Burnt offering : Hebrew olah; i.e., "ascending," the whole being consumed by fire, and regarded as ascending to God while being consumed. Part of every offering was burnt in the sacred fire, but this was wholly burnt, a "whole burnt offering." It was the most frequent form of sacrifice, and apparently the only one mentioned in the book of Genesis. Such were the sacrifices offered by Abel (Genesis 4:3,4, here called minhah; i.e., "a gift"), Noah (Genesis 8:20), Abraham (Genesis 22:2,7,8,13), and by the Hebrews in Egypt (Exodus 10:25).

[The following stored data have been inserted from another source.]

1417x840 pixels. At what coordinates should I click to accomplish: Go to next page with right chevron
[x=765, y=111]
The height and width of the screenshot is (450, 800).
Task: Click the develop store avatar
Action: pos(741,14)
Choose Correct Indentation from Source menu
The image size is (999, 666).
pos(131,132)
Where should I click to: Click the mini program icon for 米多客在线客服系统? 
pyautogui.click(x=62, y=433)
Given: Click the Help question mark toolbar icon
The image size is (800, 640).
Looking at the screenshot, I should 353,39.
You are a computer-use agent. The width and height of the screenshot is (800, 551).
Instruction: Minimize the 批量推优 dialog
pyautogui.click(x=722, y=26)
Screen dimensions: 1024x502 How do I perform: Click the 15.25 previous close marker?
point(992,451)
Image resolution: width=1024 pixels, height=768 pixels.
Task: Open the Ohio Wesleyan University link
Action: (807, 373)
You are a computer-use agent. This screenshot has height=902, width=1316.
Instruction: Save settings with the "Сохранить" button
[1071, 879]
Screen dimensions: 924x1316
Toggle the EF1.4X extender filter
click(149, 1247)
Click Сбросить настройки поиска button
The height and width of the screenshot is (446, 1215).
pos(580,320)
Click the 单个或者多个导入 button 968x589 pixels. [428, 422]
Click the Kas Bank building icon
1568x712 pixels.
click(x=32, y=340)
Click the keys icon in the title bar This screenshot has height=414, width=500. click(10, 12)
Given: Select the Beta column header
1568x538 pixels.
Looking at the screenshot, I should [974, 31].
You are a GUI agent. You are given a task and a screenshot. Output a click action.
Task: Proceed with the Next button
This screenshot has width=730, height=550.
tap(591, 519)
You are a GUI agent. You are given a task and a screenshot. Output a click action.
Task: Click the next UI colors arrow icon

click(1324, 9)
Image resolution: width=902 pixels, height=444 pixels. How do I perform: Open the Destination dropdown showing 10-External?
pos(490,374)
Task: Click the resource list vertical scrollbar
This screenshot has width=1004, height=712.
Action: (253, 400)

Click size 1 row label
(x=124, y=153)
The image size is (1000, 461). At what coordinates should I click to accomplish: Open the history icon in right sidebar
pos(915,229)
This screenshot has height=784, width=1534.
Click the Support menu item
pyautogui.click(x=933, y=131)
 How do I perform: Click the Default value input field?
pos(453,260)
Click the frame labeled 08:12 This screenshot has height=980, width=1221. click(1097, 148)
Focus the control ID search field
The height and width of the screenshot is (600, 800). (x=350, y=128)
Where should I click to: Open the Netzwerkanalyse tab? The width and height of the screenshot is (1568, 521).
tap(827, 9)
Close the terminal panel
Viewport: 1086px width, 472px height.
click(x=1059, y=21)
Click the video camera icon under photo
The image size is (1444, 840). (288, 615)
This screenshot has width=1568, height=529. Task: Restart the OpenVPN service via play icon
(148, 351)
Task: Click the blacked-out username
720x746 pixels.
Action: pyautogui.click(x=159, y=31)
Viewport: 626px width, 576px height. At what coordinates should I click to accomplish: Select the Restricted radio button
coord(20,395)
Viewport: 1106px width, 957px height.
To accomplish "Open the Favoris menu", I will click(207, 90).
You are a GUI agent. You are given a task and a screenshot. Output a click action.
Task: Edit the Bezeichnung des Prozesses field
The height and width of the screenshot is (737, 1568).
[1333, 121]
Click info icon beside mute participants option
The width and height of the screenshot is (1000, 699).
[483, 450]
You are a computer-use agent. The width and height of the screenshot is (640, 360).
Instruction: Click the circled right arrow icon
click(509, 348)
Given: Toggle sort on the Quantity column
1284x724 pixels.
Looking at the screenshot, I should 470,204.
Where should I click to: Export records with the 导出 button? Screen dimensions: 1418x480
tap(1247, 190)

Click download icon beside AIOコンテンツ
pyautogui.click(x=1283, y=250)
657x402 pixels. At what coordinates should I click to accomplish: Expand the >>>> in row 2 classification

The law of Moses afterwards prescribed the occasions and the manner in which burnt sacrifices were to be offered. There were "the continual burnt offering" (Exodus 29:38-42; Leviticus 6:9-13), "the burnt offering of every sabbath," which was double the daily one (Numbers 28:9,10), "the burnt offering of every month" (Numbers 28:11-15), the offerings at the Passover (Numbers 19-23), at Pentecost (Leviticus 23:16), the feast of Trumpets (Leviticus 23:23-25), and on the day of Atonement (Leviticus 16).
Free-will burnt offerings were also permitted (Leviticus 1:13), and were offered at the accession of Solomon to the throne (1 Chronicles 29:21), and at the reformation brought about by Hezekiah (2 Chronicles 29:31-35).